To be really honest, he’s been a complete nightmare to be around and I did consider selling him on ebay several times, even though I love him more than anything in this world.
I actually lost count of the number of EPIC meltdowns he’s had over the stupidest of things – like getting in the bath, getting out of the bath, eating dinner, getting in the car, coming down the stairs… Jesus, just putting shoes on or changing a nappy has been as traumatic as two tours of ‘nam!
It was as if he was going through something developmentally, as if he was desperately trying to exert his will over EVERYTHING. He’d say he wanted a bowl of cereal for example and when I gave it to him, he’d then say he didn’t want it, so I said, okay no problem, and then he’d want it back, so I’d offer it back, and then he wouldn’t want it and on and on and on and on it went, until I had to go into the back garden and scream. And this went on for weeks over EVERYTHING. Of course, when he was with his grandparents or in playschool he was a complete angel… he just saved it all for me and his daddy…
By the end of it, I honestly think I could have talked anyone off a ledge… I mean it, I think I should add ‘world’s best hostage negotiator’ to my CV.

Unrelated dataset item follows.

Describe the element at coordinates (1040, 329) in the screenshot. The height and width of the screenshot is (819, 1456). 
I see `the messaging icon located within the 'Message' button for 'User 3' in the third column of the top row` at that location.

Thankfully though for the last week or so, we’ve got an eerie calm back in the house. He’s back to being relatively compliant, rambunctious in a fun, happy way and just back to his energetic, sunny little self… we’re laughing and having fun together again… I’m almost afraid to say that out loud in case we go back to shit town again… but I’m guessing whether I saw it or not we’ll be back there when the next phase of toddler meltdowns hit.
Terrible twos people… terrible twos.